♭070:昂然かーい(あるいは、きらめきK9/64バイツァー)


 わかった。こいつは私とガチの勝負、決着を望んでいる……


 この対局はただのダメ勝負ではない。ひとりの男を巡るふたりの女の、醜くも熾烈なマウントの取り合い合戦だ。にんまりとこちらを小馬鹿にするような笑みを浮かべる池田。こいつ……戦いの中で成長している……!? それともこれがこいつの本性なのか。


 さっきすっぱり諦めたつもりだったのに、されど私の奥の奥の方では未練があったのだろう。それとも私の中の何者かの本能によるものなのかは分からないけど、カン、と頭頂天辺まで滾った血が猛り上ってくるが。


<先手:3,044pt>


 次の瞬間、池田の着手に対する評点がスマホに表示される。満点が「10,000点」だったから、うん、30点の手だ。大したことない。だけど。


「……」


 いきりたった私の緊迫感は括約筋にも及んでいるのか、一向に中指に装着された装置が入っていかないぃぃぃぃぃ。そうこうするうちに、


<後手:着手なし:0pt>


 画面に非情の表示が。瞬間、


 こむろすたいる、みたいな叫びが、勝手に私の喉奥から漏れ出てしまう。電流だ。中指の装置から電流が、今まさに差し込まれかけている私のそこに向けて撃ち放たれたのであった。


 ぐうううう、と何とか歯を噛み締めて耐えきるものの、直は効く。過去の戦いにおいても直は無かったから、もしかすると、この対局、相当ヤバいんじゃあ……30%でこれだから、倍の60……とかでも想像を絶するほどに怖ろしいぃぃ。
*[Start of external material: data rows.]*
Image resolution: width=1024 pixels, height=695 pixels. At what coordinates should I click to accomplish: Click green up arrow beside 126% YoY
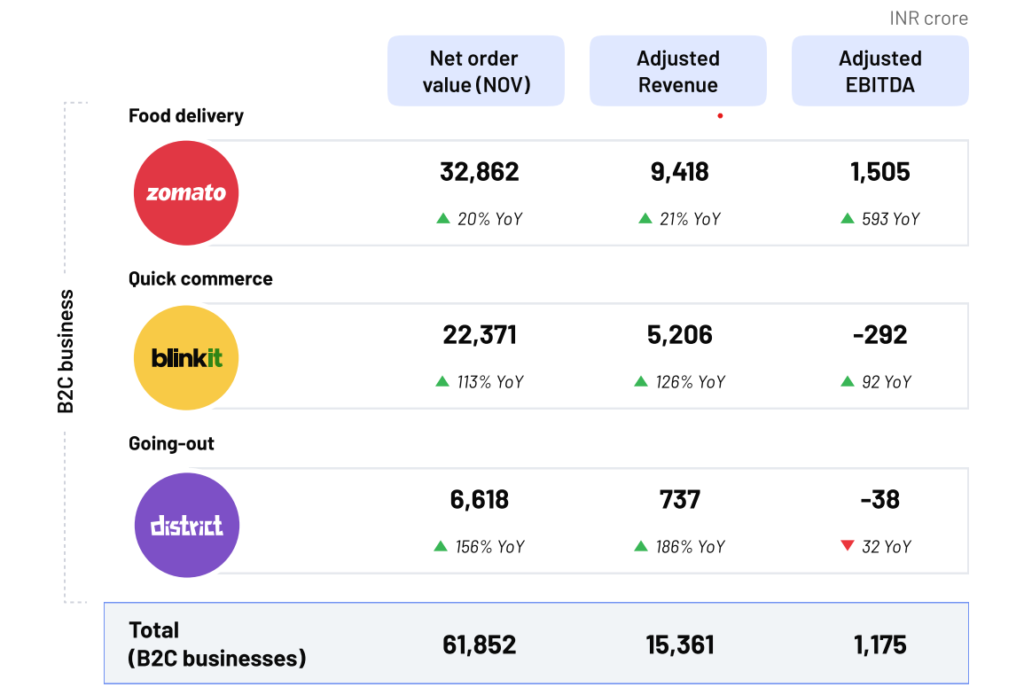(641, 381)
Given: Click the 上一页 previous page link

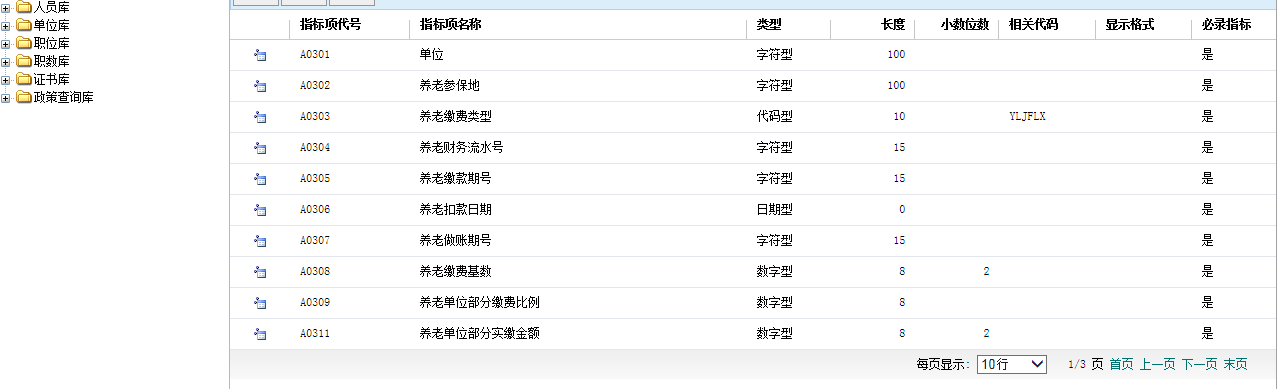Looking at the screenshot, I should (x=1157, y=365).
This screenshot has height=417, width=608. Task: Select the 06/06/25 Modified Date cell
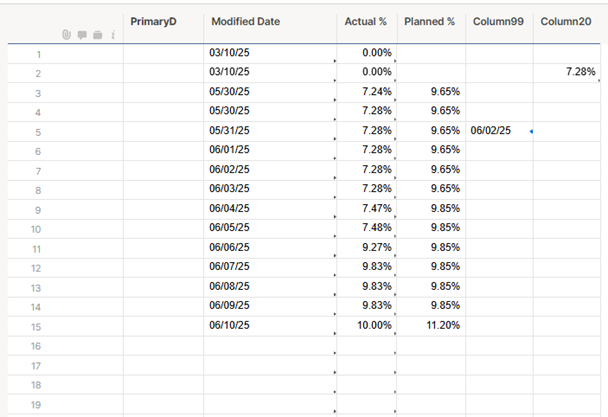[269, 248]
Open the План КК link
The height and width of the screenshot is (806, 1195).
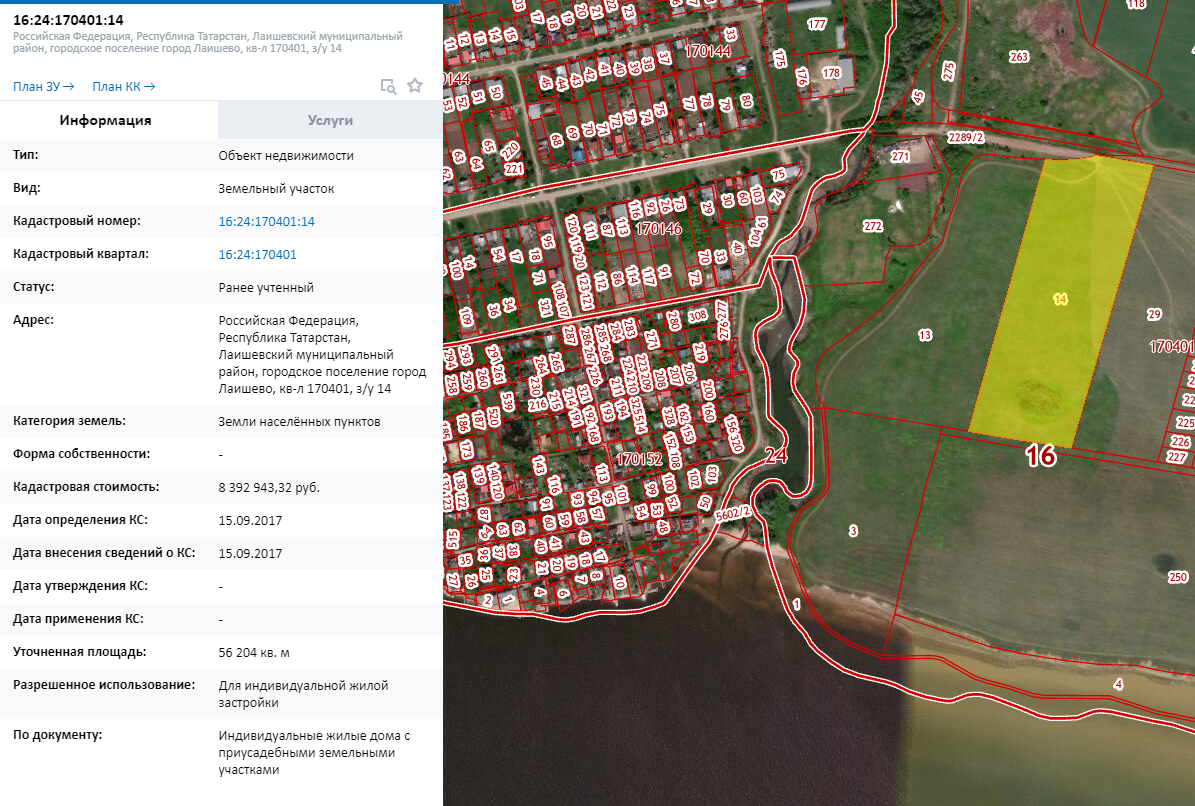[123, 86]
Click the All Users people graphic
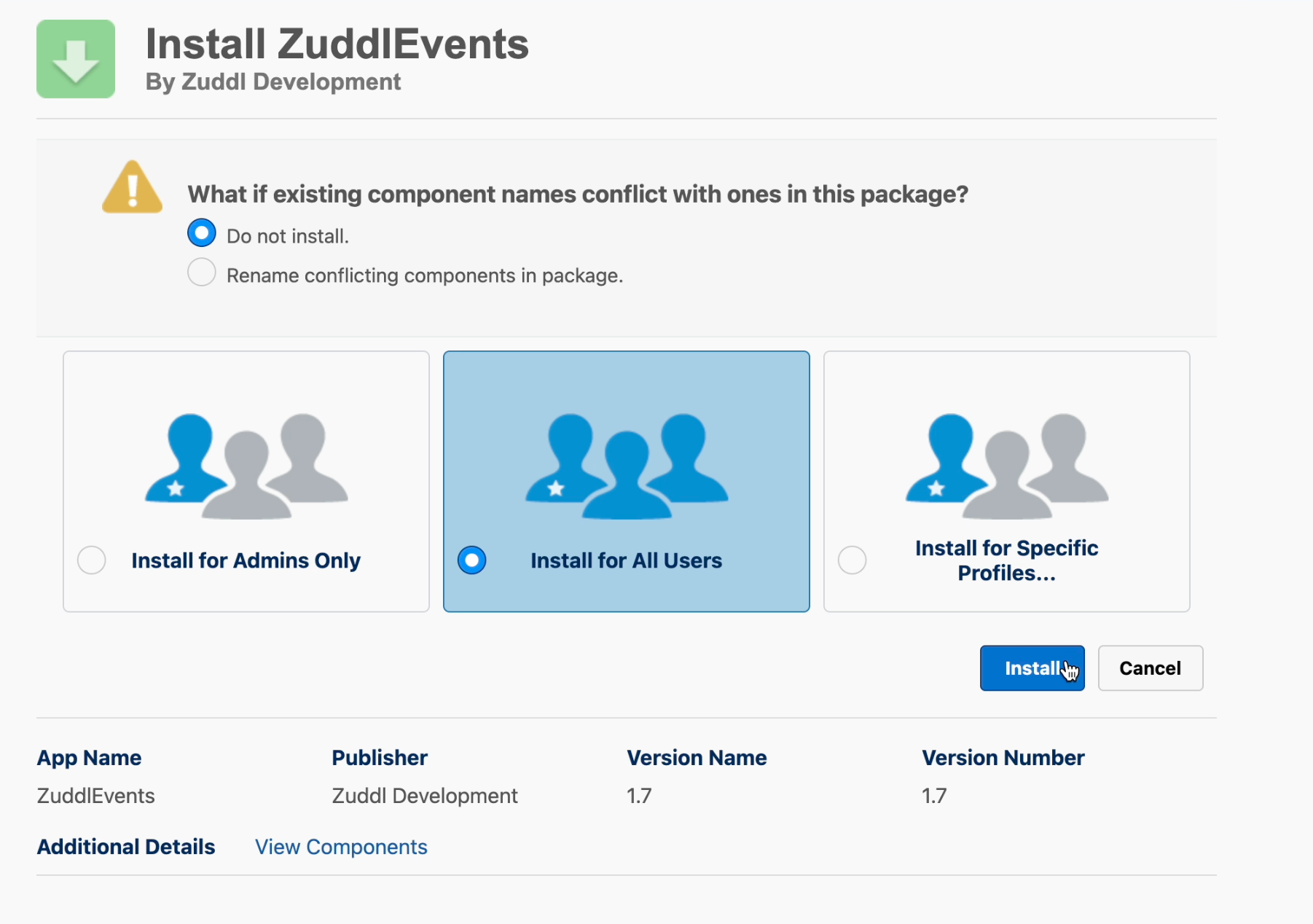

「棄権……なさるのならば、「装置」を体から離せばそれでOKですわ。うふふ。でもあれだけ啖呵切られてそれじゃあ、何だか拍子抜けしてしまいますわね……ああそうだ、先ほど敗者は何に従事するって言ってましたっけ。勝者の足指をどうとか……くふふ、それも楽しみですわねぇ」


 中途半端なお嬢キャラへと変貌した池田は、こちらをねぶるように煽ってきやがるけど。てめえが有利と思った途端その態度か。後で吠え面かくなよぉぉぉぉぉぉっ!!


 と、心の中で吠えてみたものの、状況はいかんせん芳しくない。とにもかくにも、中指装置を第二関節付近まで挿入せねば、絶対に勝つことは出来ない……っ!!


「……『主任とのはじめての時、はしたない声で叫びそうだったから思い切り唇を噛み締めていたら力入り過ぎていて上下から流血していた件』」


 ……やろうっ、失敗談に見せかけたその実ただののろけ自慢話を……ッ!! いや、でもこれ純粋にDEPとして見た場合でも結構なもんかも……やっびゃあ。


<先手:6,921pt>


 そして表示される評点。先ほどの倍以上……本当にこれ食らったら日常生活に影響をきたしそう……


「……」


 「棄権」。流石にその二文字が脳裏をよぎった瞬間、おかーさんっ、との天使が私を呼ぶ声が背後から響いた。もう戻って来ちゃったか。であればもう本当にこんなことをしてる場合じゃあない。


 諦めて微笑みを貼り付かせた顔で左後方を振り返った私だったが、身体を捻った姿勢で余分な力が抜けた結果、右手中指はつるりと深奥まで滑り込んでいったのであり。


<2P:着手可能域:到達>


 途端に私の脳内に、何とも言えないSATSURIKUのパトスが荒波が如くの波濤で打ち付け押し寄せてくる。またしても首を捻ってくるりと池田と向かい合う私。


 「不気味谷・虚笑」とでも呼称したらいいか、とにかく並々ならない狂気に満ちた表情を浮かべているだろう私の顔を見て、へぎぃ、ヒトが獲得した笑顔というモノの使い道を見誤っているよ怖いよぉっ、と対照的に顔を歪ませながら池田がのけぞる。